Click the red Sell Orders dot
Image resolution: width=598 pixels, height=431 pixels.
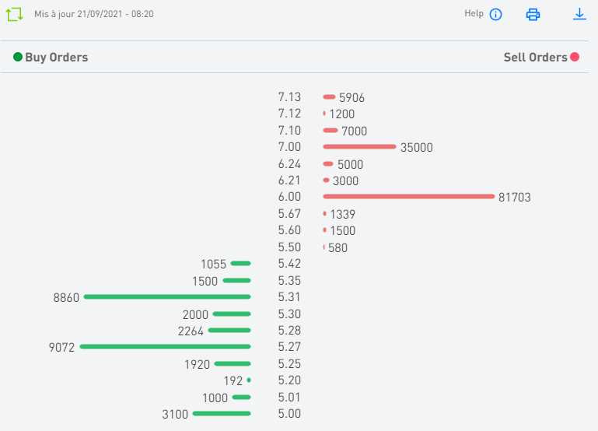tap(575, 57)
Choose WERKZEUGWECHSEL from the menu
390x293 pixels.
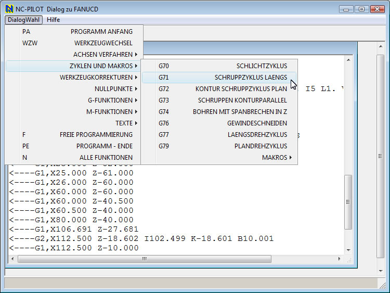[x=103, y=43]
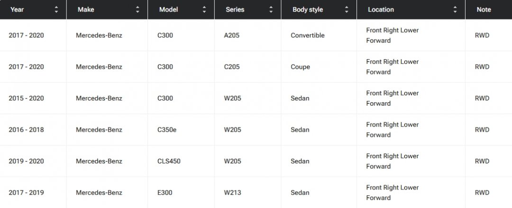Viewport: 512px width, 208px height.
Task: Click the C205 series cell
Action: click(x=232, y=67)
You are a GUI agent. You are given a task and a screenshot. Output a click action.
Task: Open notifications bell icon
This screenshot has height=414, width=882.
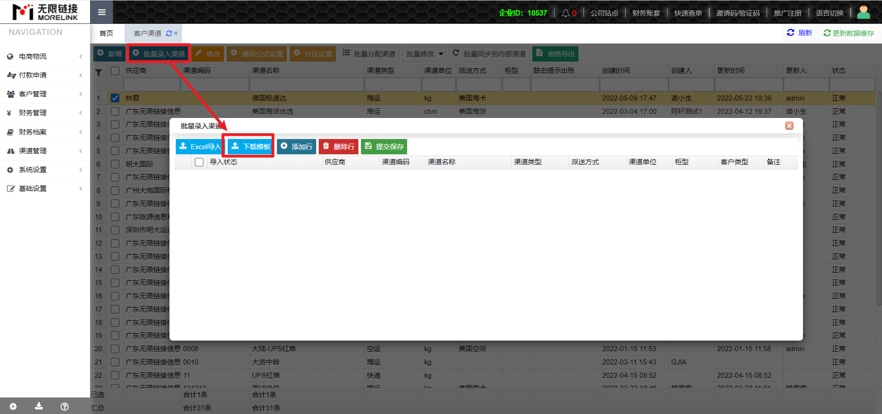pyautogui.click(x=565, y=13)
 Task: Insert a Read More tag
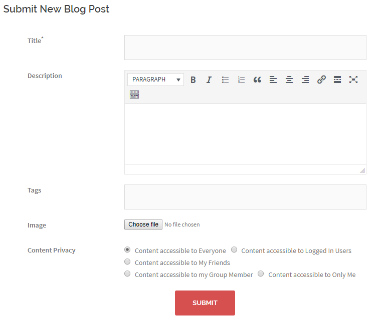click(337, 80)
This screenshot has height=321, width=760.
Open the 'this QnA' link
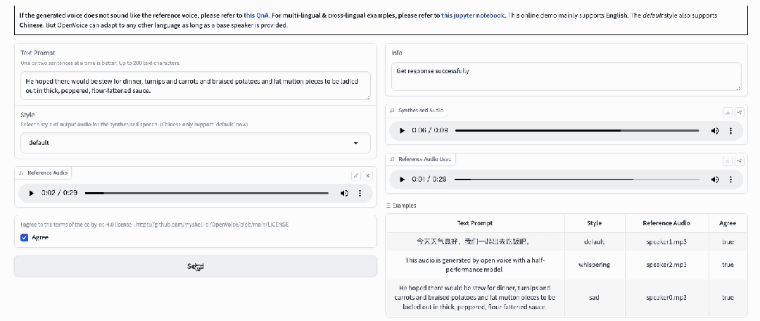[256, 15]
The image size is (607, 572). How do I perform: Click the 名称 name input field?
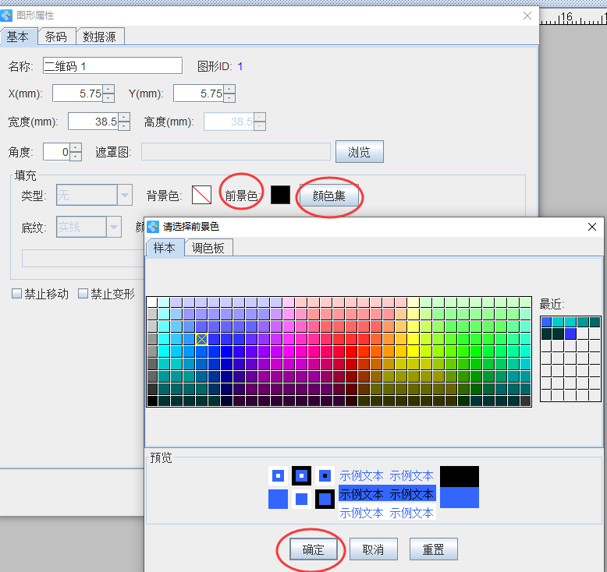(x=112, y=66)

> **GOAL OF THE EXERCISE**
When an image appears in the data, skip it and output the rest exactly.

> **SOLUTION FOR THIS TASK**
Click the red Sell Orders dot
Image resolution: width=598 pixels, height=431 pixels.
tap(575, 57)
Choose WERKZEUGWECHSEL from the menu
390x293 pixels.
[x=103, y=43]
Viewport: 512px width, 208px height.
Task: Click the C205 series cell
Action: click(x=232, y=67)
You are a GUI agent. You are given a task and a screenshot. Output a click action.
Task: Open notifications bell icon
This screenshot has height=414, width=882.
pyautogui.click(x=565, y=13)
 Task: Insert a Read More tag
click(337, 80)
This screenshot has height=321, width=760.
Open the 'this QnA' link
[256, 15]
The image size is (607, 572). How do I perform: Click the 名称 name input field?
(x=112, y=66)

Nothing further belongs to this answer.